There are plenty of new faces, of course, as students advance grade levels, staff members change work sites and first-year educators embark on long and meaningful careers. We even have a handful of new superintendents in Orange County. Each brings stellar credentials and the passion to drive their respective districts to new heights.

Not coincidentally, September also happens to be Attendance Awareness Month, which is a good time to emphasize just how critically important it is for our students to avoid unnecessary absences throughout the year.

We know that children and teenagers can miss school for a variety of reasons. But chronic absenteeism continues to be alarmingly prevalent, particularly among low-income, homeless and transient student populations.

Our solutions should go beyond raising awareness. Schools and districts across the country must leverage proactive policies that effectively monitor trends, reward successes and build relationships with families. Through outreach and collaboration within our communities, we can remove some of the barriers that keep students off campus, including health issues and a lack of reliable transportation.

Getting off to a good start is key. According to Attendance Works, an initiative that promotes school attendance policies and practices, approximately half of all students who are absent just two to four days in September will miss nearly a month of school during the year. Unfortunately, an estimated 5 million to 7.5 million U.S. students will do just that, compromising their access to a quality education.

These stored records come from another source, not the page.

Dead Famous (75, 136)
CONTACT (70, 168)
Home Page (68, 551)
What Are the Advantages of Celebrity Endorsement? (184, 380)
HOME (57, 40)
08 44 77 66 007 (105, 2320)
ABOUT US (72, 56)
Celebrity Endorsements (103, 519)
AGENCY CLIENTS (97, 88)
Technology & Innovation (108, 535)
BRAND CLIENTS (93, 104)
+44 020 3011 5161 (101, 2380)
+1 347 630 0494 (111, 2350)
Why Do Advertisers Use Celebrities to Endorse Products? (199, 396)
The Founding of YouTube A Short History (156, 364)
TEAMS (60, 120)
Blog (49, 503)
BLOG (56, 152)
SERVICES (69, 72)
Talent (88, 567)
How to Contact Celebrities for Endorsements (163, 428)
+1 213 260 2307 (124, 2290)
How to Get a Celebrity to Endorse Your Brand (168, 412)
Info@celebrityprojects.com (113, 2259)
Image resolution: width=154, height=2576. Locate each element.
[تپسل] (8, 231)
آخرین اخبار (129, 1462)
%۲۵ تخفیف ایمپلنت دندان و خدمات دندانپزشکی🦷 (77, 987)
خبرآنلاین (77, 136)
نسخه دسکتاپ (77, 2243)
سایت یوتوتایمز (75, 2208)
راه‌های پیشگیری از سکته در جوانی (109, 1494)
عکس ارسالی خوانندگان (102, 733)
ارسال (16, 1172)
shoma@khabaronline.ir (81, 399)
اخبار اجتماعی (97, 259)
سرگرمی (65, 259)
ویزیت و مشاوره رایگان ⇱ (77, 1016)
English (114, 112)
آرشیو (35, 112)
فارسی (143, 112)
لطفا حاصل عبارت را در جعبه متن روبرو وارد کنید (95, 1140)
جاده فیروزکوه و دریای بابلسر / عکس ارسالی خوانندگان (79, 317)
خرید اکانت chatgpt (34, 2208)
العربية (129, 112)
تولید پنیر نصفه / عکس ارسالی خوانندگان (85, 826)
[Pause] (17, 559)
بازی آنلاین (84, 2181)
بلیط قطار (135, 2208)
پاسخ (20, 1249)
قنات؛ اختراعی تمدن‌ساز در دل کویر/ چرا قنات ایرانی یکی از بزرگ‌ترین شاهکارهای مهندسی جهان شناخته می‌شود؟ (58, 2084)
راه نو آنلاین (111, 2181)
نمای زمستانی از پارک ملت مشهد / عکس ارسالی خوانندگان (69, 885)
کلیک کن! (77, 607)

Additional research compiled by Attendance Works suggests frequent absences can strongly influence whether children will read proficiently by the end of the third grade. By grade six, poor attendance emerges as a leading indicator that a student will drop out of high school.

By contrast, students can improve academically and better their chances of graduating if we can help them get to school on time each day.

With a new year comes new challenges, but it also presents new opportunities for greatness. In Orange County, we have the people and resources to take our game to the next level and to make good on our vision of leading the nation in college and career readiness and success.

Making sure our kids are in class and ready to learn is the first step.